🤖 AI Summary
Current vision-language models (VLMs) struggle to accurately infer non-visual object attributes—such as weight, relative spatial position, and physical dimensions. To address this limitation, we propose the Perception-Action API framework, which leverages a large language model (LLM) as a program generator that dynamically invokes robotic control primitives to enable active perception and embodied reasoning—thereby overcoming the static, passive nature of conventional VLM understanding. The framework tightly integrates VLMs, LLMs, and robot execution interfaces to support natural-language-driven generation of executable reasoning programs. Evaluated on the Odd-One-Out benchmark, our approach significantly outperforms baseline VLMs. Furthermore, it demonstrates robust performance in both the AI2-THOR simulation environment and on the real-world DJI RoboMaster EP robot platform, achieving precise identification and manipulation based on relative position, size, and weight. Our core contribution is the introduction of the “Perception-Action API” paradigm—a novel framework enabling the transition from passive visual recognition to active, embodied reasoning.

== PROBLEM ==
Reproduce the entire summary of the Perception-Action API framework above, word for word. The data comes from a separate source.

(Saved data)

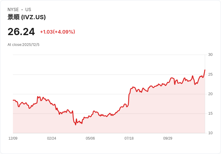Click the US market label
The width and height of the screenshot is (221, 154).
(x=28, y=10)
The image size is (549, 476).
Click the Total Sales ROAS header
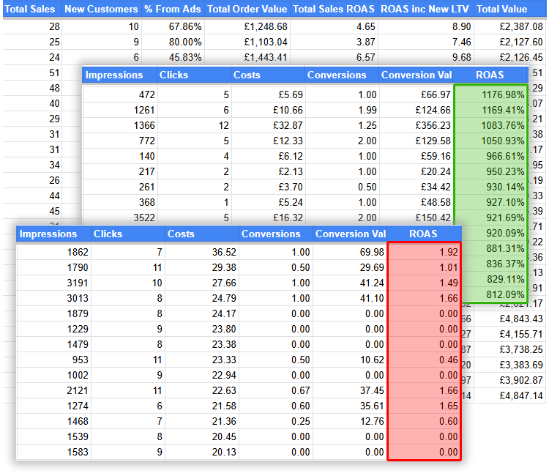[334, 10]
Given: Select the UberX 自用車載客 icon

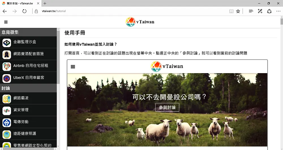Looking at the screenshot, I should (7, 79).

== YOUR SOLUTION ==
🤖 AI Summary
Current vision-language models (VLMs) struggle to accurately infer non-visual object attributes—such as weight, relative spatial position, and physical dimensions. To address this limitation, we propose the Perception-Action API framework, which leverages a large language model (LLM) as a program generator that dynamically invokes robotic control primitives to enable active perception and embodied reasoning—thereby overcoming the static, passive nature of conventional VLM understanding. The framework tightly integrates VLMs, LLMs, and robot execution interfaces to support natural-language-driven generation of executable reasoning programs. Evaluated on the Odd-One-Out benchmark, our approach significantly outperforms baseline VLMs. Furthermore, it demonstrates robust performance in both the AI2-THOR simulation environment and on the real-world DJI RoboMaster EP robot platform, achieving precise identification and manipulation based on relative position, size, and weight. Our core contribution is the introduction of the “Perception-Action API” paradigm—a novel framework enabling the transition from passive visual recognition to active, embodied reasoning.